In recent months, up until yesterday, Trump has granted seven clemencies: five pardons and two sentence commutations. Pardons forgive people who have committed crimes, and restore at least some of their rights. Commutations reduce prisoners’ sentences and most often free them immediately. Here are a few examples:

  • In April, Mr. Trump pardoned Scooter Libby, a former George W. Bush administration official convicted of perjury and obstruction of justice in 2003.
  • In May, he posthumously pardoned Jack Johnson, who died in 1946, at least in part at the behest of Sylvester Stallone. Johnson was a Heavyweight Boxing Champion, convicted in 1913 of taking his white girlfriend across state lines.
  • In June, he granted commutation to Alice Marie Johnson, a 63-year-old grandmother and great grandmother who was serving a life sentence in prison for nonviolent drug offenses. The sentence was rendered in 1996. Kim Kardashian West’s support buttressed Johnson’s case.
  • Trump also pardoned Dinesh D’Souza last month. Mr. D’Souza pleaded guilty in 2014 to illegally using straw donors to donate to a Republican Senate candidate in New York.
  • Last August Trump gave his first-ever pardon to Joe Arpaio, the bombastic former sheriff of Maricopa County, Arizona. The 85-year-old earned much of his legacy for illegally detaining Latinos, and keeping inmates in brutal jail conditions during his 24-year tenure as sheriff. His tactics led to a 2017 criminal conviction after he violated a court order to stop racially profiling Latinos.

Trump has floated the idea of pardoning Martha Stewart, whom a jury found guilty in 2004 of obstructing justice, and lying to investigators about the reasons she sold shares of stock.
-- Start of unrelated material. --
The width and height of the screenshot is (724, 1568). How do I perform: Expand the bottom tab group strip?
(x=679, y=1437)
She served five months in prison. He also teased the notion of commuting the sentence of former Illinois Governor, Rod Blagojevich, who is serving a 14-year sentence after being convicted of corruption ensuing from a scheme to sell the Senate seat vacated by Barack Obama, who had been elected President in 2008. Both those things …could…happen, but they will have to get in the queue.
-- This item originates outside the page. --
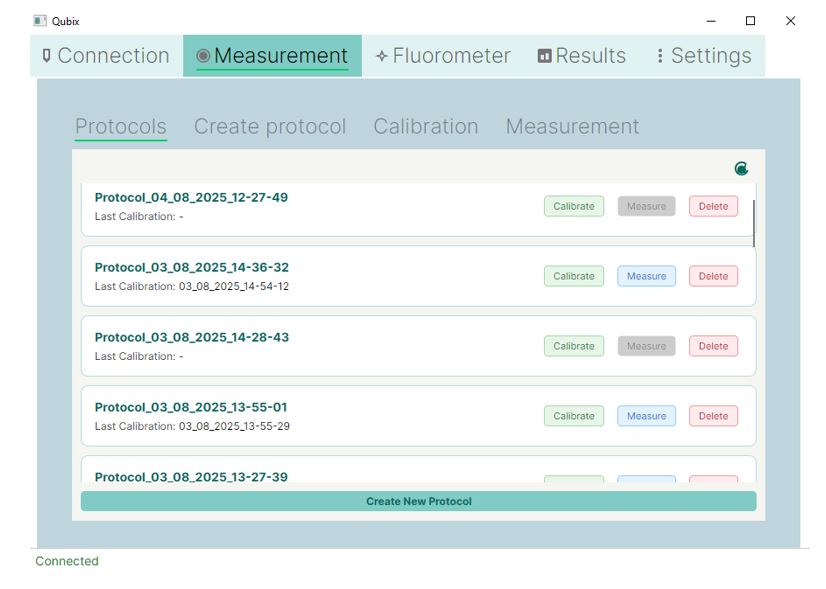Switch to Create protocol sub-tab
Screen dimensions: 826x589
coord(270,126)
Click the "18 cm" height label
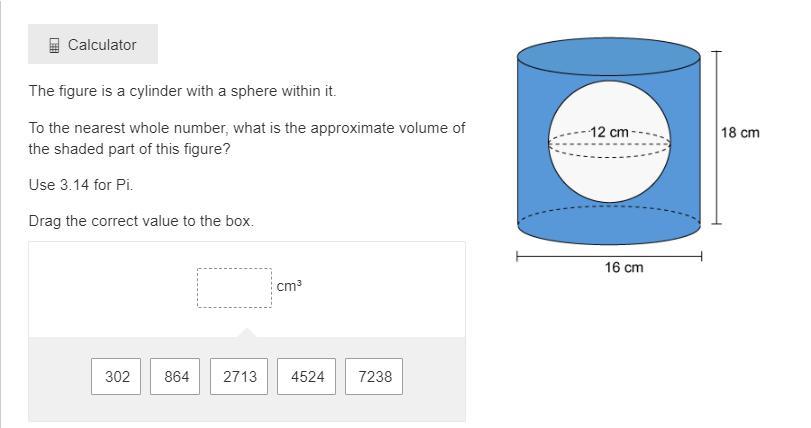The height and width of the screenshot is (428, 811). tap(740, 132)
Yesterday, Trump signed full pardons for Oregon ranchers Dwight Hammond, Jr., and his son Steve Hammond. The Hammonds were convicted in 2012 of setting fires that spread on government-managed land near their ranch. Dwight was initially sentenced to three months in prison, while his son Steve was ordered to serve a year and a day. Prosecutors appealed because those sentences fell short of the five-year minimum for arson committed against federal property. First, just ponder that for a moment. An apparently activist judge (which Republican reputedly disdain) decided that the minimum sentence was too harsh for these fine, upstanding citizens…who had merely took over, and set fire to public lands. No biggie, right? Right!!! Spoiler alert: Prosecutors won their appeal and the Hammonds were ordered to serve the entire five years; hence, yesterday’s pardon.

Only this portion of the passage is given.